Originally, these characters just had hard lives. Danny’s character was just an alcoholic who was trying to get over a divorce but once Rebecca had established her look for the film we kind of said, “Well, you obviously have a meth problem.” And so Johnny McQuire could relate, he too needed some kind of drug problem not unlike Patricia Peters. The characters come first, then the story.

The dialogue in this film feels very natural. How much of this was improvised and how much was written?

The movie is not ad-libbed or improvised. If anything it is retro scripted like most of our movies. The only movie we’ve ever stuck to the script on was ‘Mickey and Me’. I wrote the outline so everyone knew what we were doing, then when it was time to shoot Danny would write the dialogue a night or two before and we would work with that. Some people didn’t ever know what the hell was going on and would just show up and I’d tell them where to stand and what to say but that’s because the camerawork is so busy and there were so many takes that it wasn’t as important for everyone to be on queue with one another every time. Some actors hate me for that.

Becky puts in a really striking performance as Patricia Peters. How did you end up casting her for that role?

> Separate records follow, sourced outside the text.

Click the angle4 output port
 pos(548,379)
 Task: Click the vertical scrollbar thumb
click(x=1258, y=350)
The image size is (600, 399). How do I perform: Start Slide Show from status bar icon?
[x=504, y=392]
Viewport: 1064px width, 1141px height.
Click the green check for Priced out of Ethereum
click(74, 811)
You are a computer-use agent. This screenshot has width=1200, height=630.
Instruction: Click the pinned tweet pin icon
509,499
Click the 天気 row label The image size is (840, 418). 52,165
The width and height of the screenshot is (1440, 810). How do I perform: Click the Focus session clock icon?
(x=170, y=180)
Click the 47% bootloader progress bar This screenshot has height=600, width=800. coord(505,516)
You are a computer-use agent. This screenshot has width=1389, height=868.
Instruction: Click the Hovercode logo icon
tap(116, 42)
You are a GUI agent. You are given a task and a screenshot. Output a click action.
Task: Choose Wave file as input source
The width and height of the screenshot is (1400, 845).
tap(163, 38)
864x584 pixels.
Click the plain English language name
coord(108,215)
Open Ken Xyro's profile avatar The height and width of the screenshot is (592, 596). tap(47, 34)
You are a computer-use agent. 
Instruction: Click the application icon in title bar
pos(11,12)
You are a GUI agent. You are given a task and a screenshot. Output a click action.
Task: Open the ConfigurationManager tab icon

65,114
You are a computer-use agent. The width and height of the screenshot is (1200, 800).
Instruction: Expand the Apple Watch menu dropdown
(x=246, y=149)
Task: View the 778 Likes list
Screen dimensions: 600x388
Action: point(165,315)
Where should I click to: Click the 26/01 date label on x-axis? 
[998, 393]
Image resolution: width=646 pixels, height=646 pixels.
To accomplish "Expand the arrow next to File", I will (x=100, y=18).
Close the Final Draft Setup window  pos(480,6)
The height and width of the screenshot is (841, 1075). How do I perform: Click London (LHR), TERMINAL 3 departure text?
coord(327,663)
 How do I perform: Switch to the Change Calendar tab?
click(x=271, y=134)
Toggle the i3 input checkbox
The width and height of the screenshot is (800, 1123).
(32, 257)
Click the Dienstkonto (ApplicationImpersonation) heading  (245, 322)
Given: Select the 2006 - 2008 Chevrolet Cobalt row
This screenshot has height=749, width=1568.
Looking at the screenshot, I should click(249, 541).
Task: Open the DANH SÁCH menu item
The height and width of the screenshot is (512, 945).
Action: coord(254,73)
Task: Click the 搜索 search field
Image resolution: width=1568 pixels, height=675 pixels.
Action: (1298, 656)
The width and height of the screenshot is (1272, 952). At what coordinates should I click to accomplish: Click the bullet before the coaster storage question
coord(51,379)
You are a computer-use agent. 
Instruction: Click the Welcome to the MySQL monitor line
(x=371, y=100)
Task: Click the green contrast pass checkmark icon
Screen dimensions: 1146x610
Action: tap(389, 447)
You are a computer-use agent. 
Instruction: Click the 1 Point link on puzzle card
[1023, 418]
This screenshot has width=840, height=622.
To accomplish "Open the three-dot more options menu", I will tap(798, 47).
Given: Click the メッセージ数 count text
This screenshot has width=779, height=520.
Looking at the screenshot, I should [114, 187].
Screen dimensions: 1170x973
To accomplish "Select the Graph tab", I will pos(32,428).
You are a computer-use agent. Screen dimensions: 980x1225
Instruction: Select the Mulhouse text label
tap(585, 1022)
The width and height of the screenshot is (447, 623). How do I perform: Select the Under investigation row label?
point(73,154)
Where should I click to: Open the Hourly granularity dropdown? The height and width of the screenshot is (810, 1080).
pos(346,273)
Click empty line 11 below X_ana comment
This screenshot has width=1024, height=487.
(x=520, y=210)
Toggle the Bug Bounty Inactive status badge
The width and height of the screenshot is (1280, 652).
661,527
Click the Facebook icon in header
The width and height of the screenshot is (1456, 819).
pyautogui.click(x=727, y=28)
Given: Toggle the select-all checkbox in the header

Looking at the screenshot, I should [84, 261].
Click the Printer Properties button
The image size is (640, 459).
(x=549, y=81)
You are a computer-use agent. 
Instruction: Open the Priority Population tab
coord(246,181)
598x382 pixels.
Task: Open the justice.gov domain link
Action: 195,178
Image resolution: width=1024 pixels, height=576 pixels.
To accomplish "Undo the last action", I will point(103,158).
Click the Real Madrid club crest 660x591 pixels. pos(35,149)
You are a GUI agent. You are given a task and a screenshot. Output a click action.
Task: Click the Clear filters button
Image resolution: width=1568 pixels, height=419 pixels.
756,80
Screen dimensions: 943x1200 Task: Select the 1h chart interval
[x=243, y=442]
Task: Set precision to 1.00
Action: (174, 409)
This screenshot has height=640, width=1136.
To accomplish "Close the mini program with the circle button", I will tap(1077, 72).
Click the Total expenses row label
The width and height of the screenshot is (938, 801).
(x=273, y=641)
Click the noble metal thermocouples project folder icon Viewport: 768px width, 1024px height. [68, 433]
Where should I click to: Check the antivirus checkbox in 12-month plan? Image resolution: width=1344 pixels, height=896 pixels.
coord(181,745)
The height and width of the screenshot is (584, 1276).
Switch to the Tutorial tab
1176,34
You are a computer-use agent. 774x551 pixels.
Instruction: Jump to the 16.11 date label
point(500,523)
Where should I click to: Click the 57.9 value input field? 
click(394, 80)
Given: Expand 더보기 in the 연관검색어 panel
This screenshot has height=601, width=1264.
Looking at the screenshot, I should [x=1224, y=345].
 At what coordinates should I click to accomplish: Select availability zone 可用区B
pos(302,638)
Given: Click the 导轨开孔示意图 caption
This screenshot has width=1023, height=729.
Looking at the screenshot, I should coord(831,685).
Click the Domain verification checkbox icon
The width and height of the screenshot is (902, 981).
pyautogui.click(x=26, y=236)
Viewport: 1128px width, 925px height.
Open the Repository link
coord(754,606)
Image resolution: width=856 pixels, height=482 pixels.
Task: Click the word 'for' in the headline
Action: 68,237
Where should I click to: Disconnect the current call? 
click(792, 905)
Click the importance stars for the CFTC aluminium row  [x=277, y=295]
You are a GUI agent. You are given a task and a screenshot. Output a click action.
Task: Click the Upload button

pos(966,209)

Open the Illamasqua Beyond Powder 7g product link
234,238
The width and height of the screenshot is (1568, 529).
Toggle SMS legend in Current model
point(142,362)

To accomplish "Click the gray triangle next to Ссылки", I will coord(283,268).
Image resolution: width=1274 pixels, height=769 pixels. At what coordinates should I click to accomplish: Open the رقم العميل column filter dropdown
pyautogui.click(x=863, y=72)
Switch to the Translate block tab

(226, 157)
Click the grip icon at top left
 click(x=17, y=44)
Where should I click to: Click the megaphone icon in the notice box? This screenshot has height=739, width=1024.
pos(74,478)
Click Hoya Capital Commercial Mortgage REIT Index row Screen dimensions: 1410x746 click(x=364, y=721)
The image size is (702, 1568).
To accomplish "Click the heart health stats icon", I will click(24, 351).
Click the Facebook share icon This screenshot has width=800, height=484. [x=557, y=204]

I didn’t cast her. She cast herself. This is her movie. Dustin Sanchez cast himself, too. I just cast everyone else.

Where in OKC was this filmed?

Oh man. Everywhere. Paseo, Moore, Newcastle, Norman, Tuttle. You name it. I remember spending a-lot of time in the south side ghetto where the vatos locos hang out. Scratch’s house is the real deal: a real life meth house.

There are some impressionistic images (goats, family photos, etc) throughout the film. Was there a specific message you were trying to convey, or were you just trying to establish a mood?

To define anything in the film as a message or mood only cheapens it. When you’re making a movie you’re creating a world and for the audience to lose themselves in that world they need to see it through more than one lens. Well, I don’t have any money so I can’t afford any of those lenses. But because I do have pictures, an iPhone, an old DV tape camera and a VCR that world is my oyster. I can’t paint but I know what strikes me as visually pleasing. Also, those are alpacas and they’re hilarious.

I noticed you had a grant from OVAC. What did that go towards?

Sound and festival fees mostly. We actually got a-lot of money for this one as far as investors go. Don’t ask me how that happened cause I couldn’t tell ya. I’m sure it’ll be a long time before it happens again.

How did growing up here in the 90s just as meth was beginning to be a major problem impact this story?

I didn’t really turn it into a personal story until halfway through shooting. It just didn’t click with me that I knew these people, I was one of them. My brother has had a problem with that stuff for as long as I can remember. That’s him talking at the beginning of the film about how he got clean. There were a-lot of times when the characters were sober I would try and make the shots linger so as to slow down. Then when they got to use again throw in the jokes and the fast paced cutting to pick it up. I like how Rod Lott from the Gazette described it as a “sobering narrative.”

I noticed a definite Robert Altman vibe to some of these scenes. Am I on to something here?

Sure you are. Most people that watch my movies haven’t seen any Robert Altman films so I don’t get to indulge on these answers as much as I’d like. Definitely characters talking over each other and multiple conversations going on at once, whether it be coming from a TV or other people in the room, is something I definitely picked up on in Robert Altman’s direction. I’ll probably always be happy to just film people talking in rooms, because the possibilities are limitless. There’s still so much new filmmakers (not that I’m an old hand at it) can learn from 70’s cinema and it saddens me that most people I meet don’t know what the hell I’m talking about.

How the hell did you make 7 movies in 3 years?

I live for this shit, man. I’m a soldier of cinema.